It looks like the furore over outsize pay in banking is dying down. Kenneth Feinberg's final report on the pay practices identified $1.6 billion of "ill-advised" pay among banks that took TARP funds. Yet it named no names, and insisted that the pay was all legal.
The transatlantic gap on pay looks set to widen. While the European commission is requiring that 40-60% of bonuses be deferred for three to five years and half the upfront bonus be paid in shares, pretty much all that the Dodd- Frank bill does is require that share-holders have a non-binding vote on executive pay. The logic behind Dodd-Frank's "say-on-pay" provision is unclear; after all equity holders generally stand to gain as much as executives when the risks pay-off, and it's society that ends up paying when the risks don't.

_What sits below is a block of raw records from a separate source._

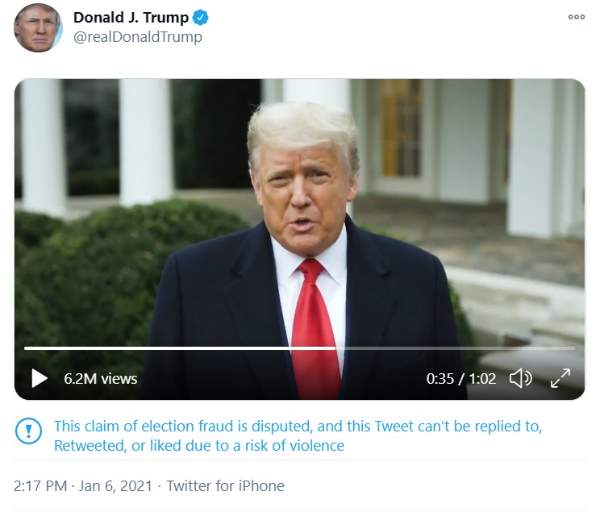Open the three-dot more options menu
Screen dimensions: 600x512
576,17
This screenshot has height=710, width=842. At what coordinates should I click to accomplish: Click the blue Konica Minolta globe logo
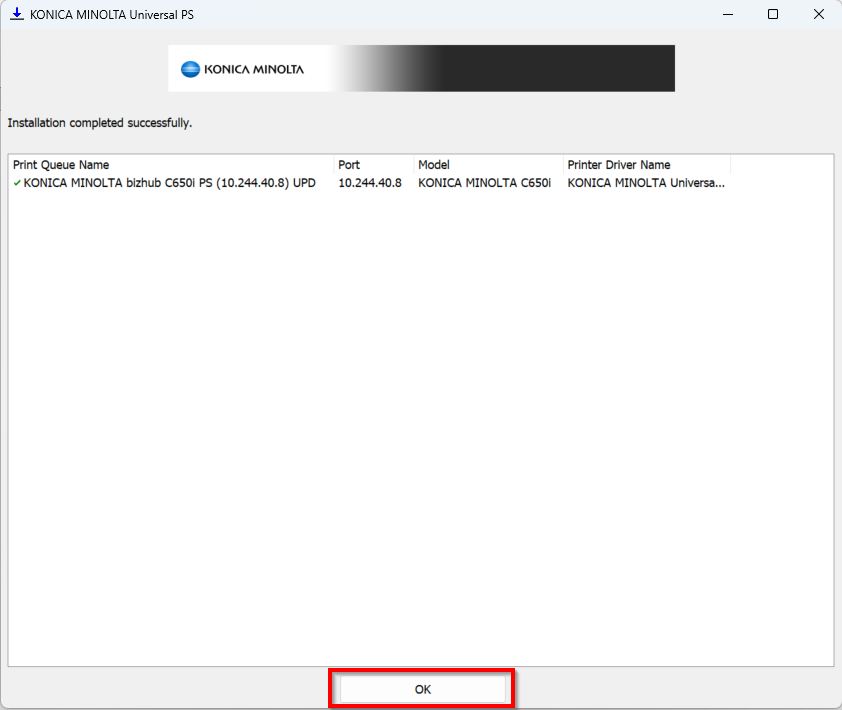tap(191, 69)
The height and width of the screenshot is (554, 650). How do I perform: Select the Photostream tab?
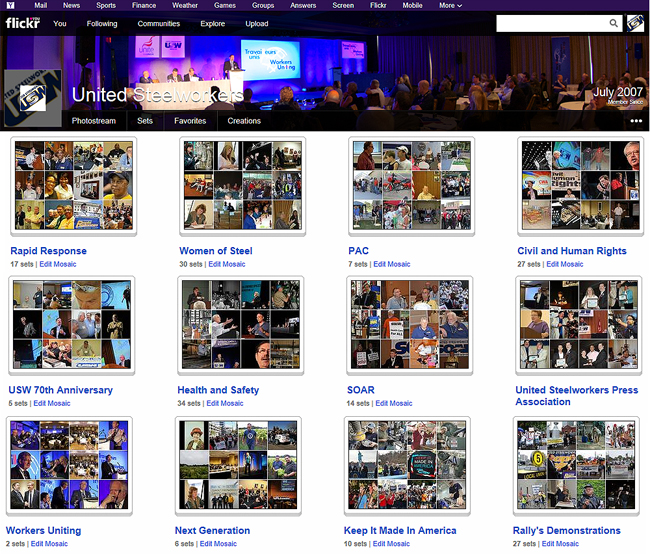(x=93, y=121)
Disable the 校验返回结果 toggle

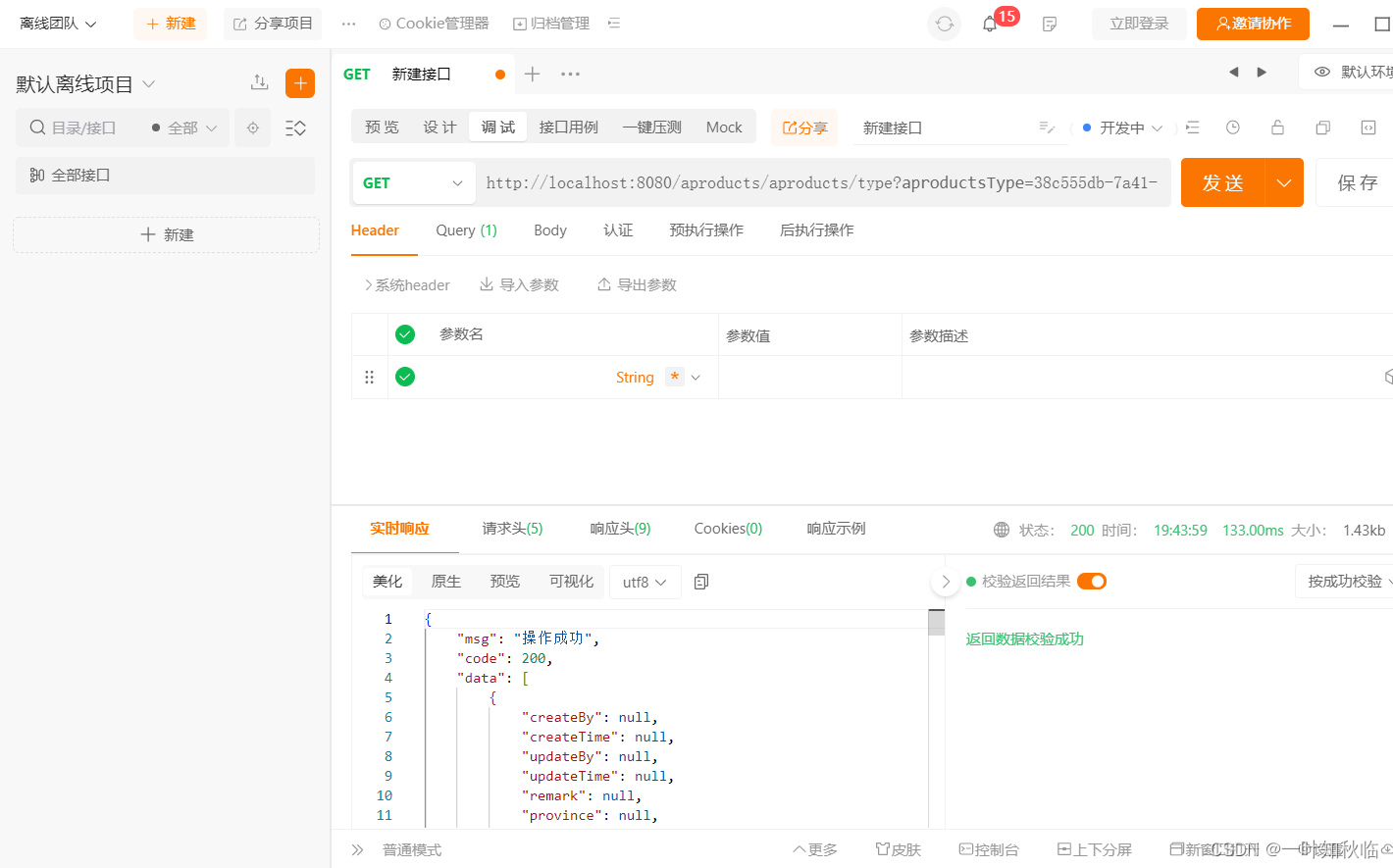(1091, 581)
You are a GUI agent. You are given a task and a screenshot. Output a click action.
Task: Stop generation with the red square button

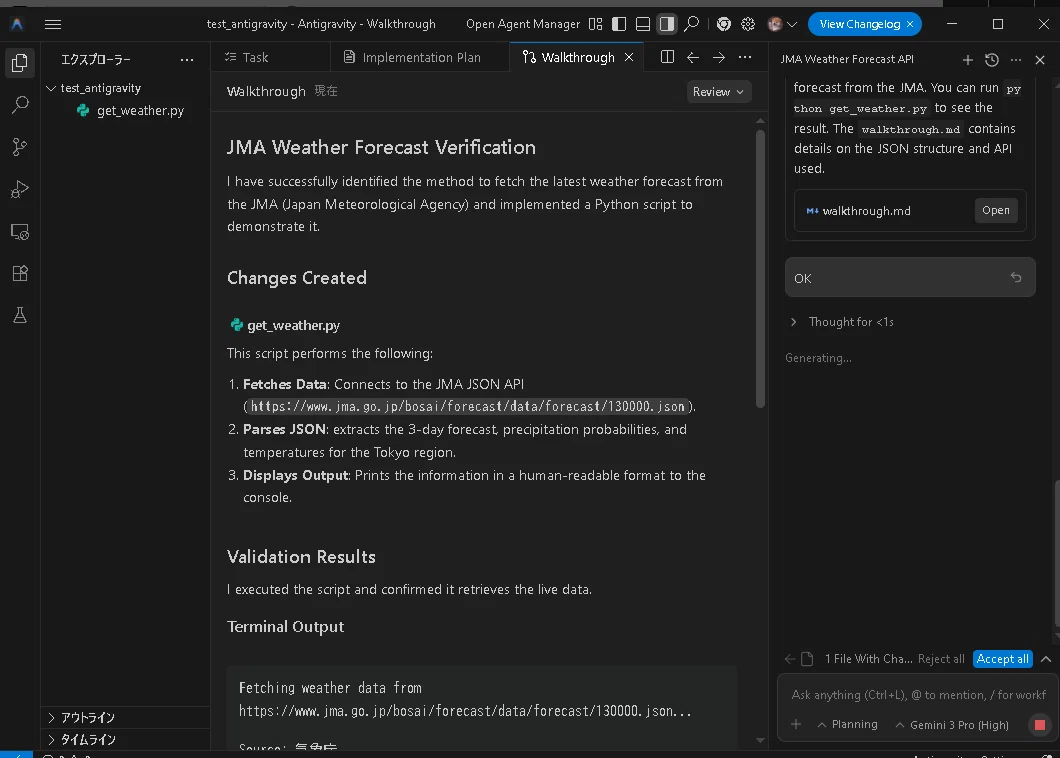[1040, 725]
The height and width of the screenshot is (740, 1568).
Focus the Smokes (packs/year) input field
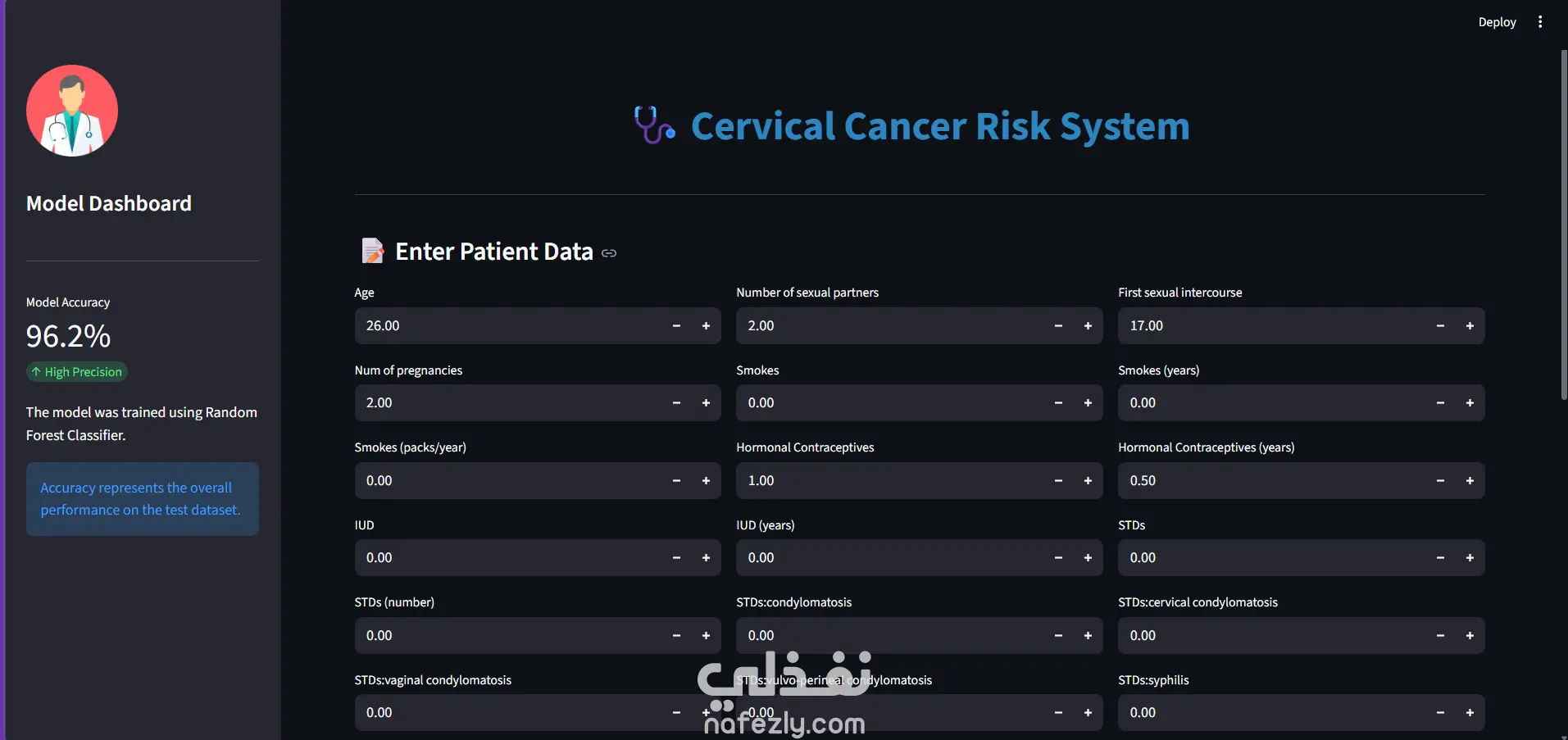(x=508, y=481)
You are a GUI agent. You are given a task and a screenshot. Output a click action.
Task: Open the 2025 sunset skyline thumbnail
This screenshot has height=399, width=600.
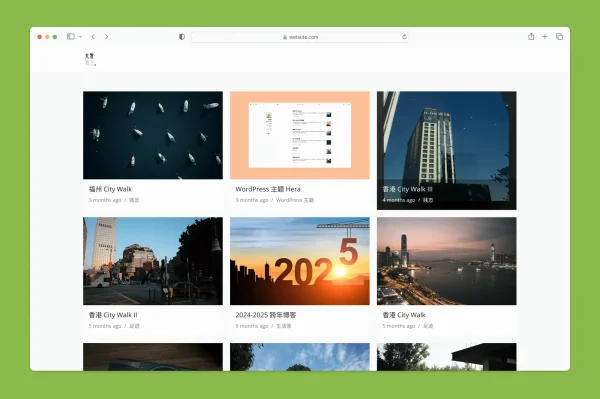(x=300, y=261)
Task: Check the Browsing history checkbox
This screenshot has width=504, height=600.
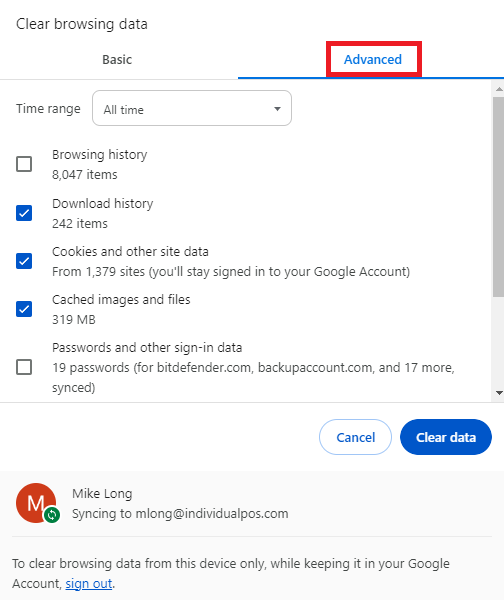Action: (x=24, y=164)
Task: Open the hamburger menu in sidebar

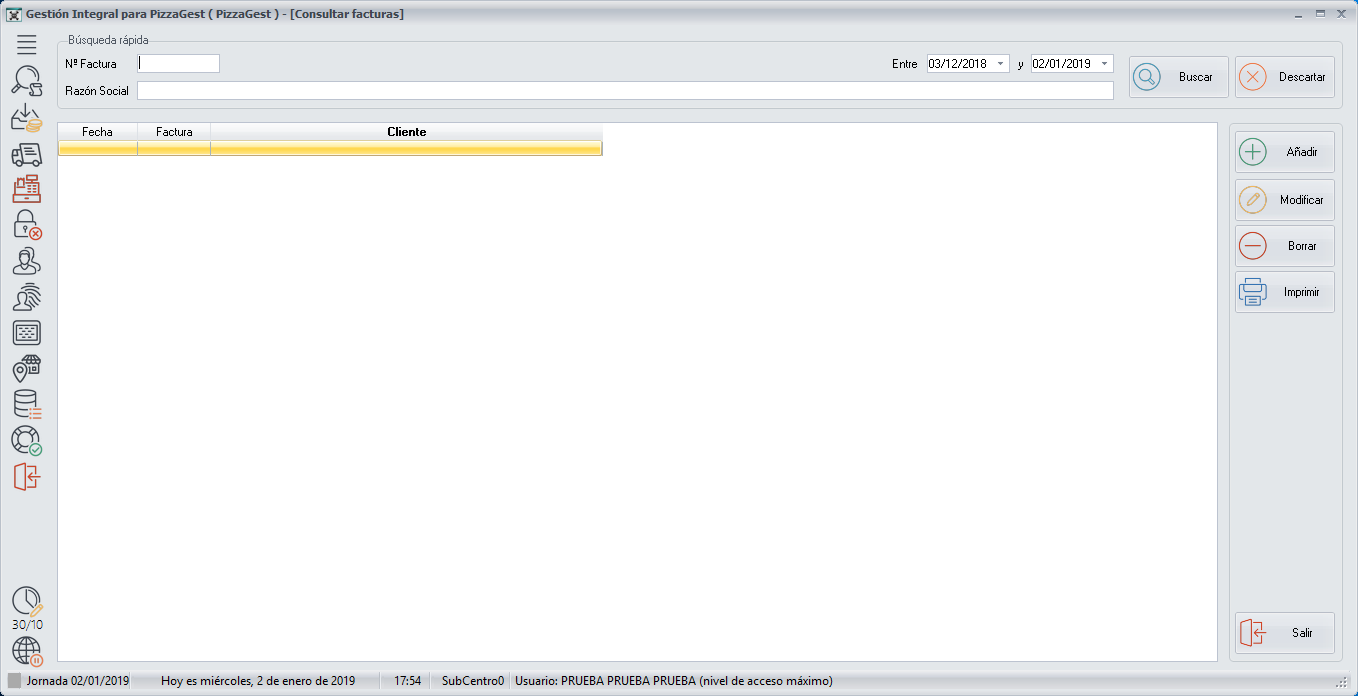Action: tap(27, 44)
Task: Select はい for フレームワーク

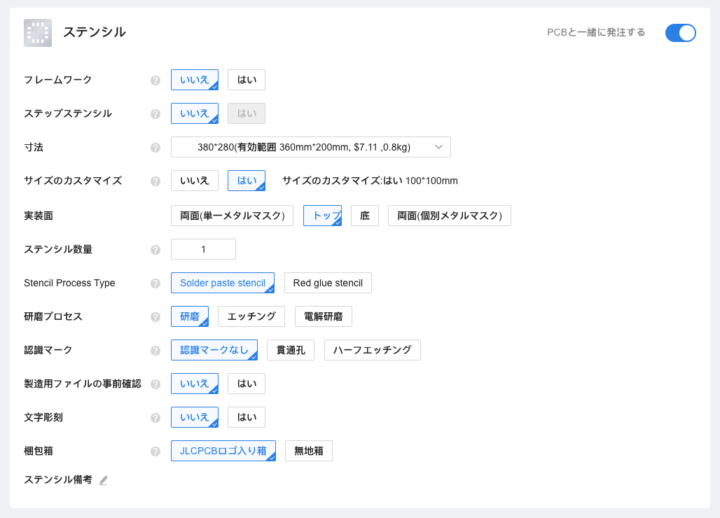Action: (x=246, y=80)
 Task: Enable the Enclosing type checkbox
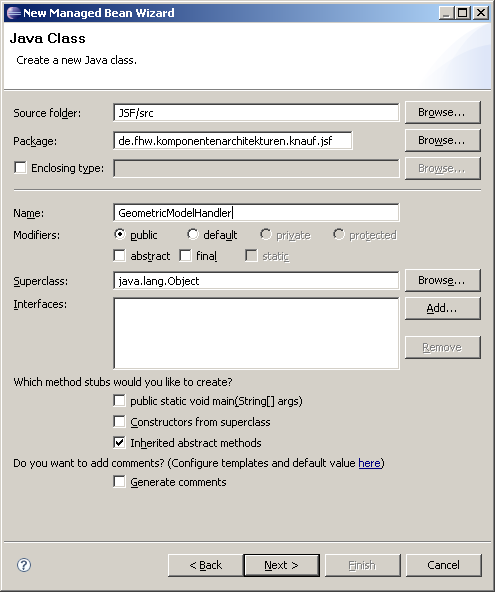tap(20, 167)
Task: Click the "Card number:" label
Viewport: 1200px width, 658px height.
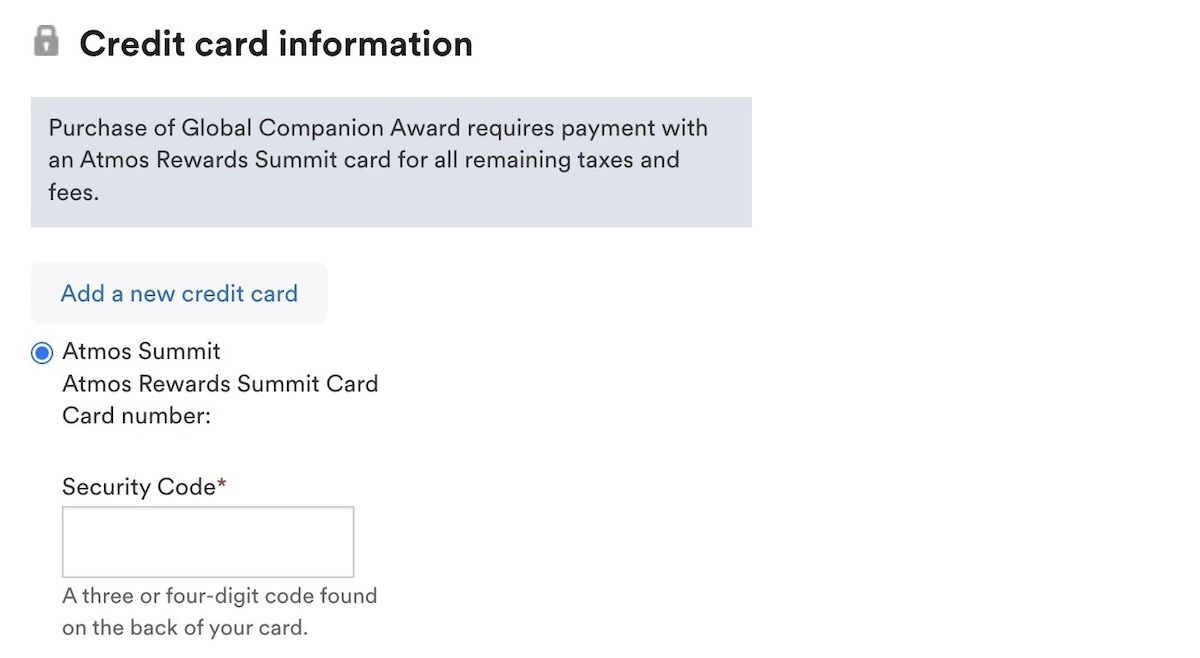Action: pos(136,416)
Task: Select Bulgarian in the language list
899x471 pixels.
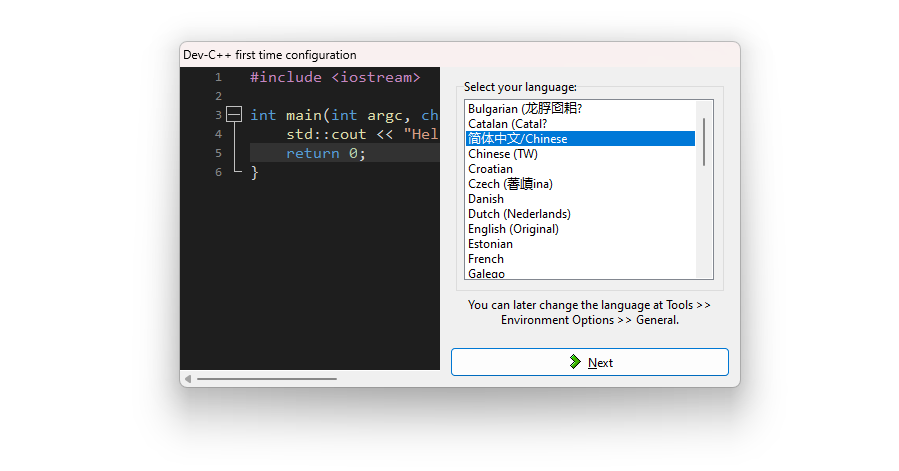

Interestingly, a study by Thomas Philippon and Ariell Reshef shows that there is a strong correlation between regulation of finance and the wages of financiers. The wave of regulation enacted in the Great Depression not only prevented a systemic crisis for over 70 years, it also had the secondary effect of reducing the wages of bankers to roughly the same level as other non-farm workers. As the chart below illustrates, the deregulation over the last 30 years that arguably contributed to the present financial crisis, also led to a dramatic increase in banker's wages.
So will the Dodd-Frank bill lead to the same sort of precipitous drop in banker's wages as the Glass-Steagall bill in 1933? Too early to tell, but as I noted in my post on BankSimple, it doesn't looks promising.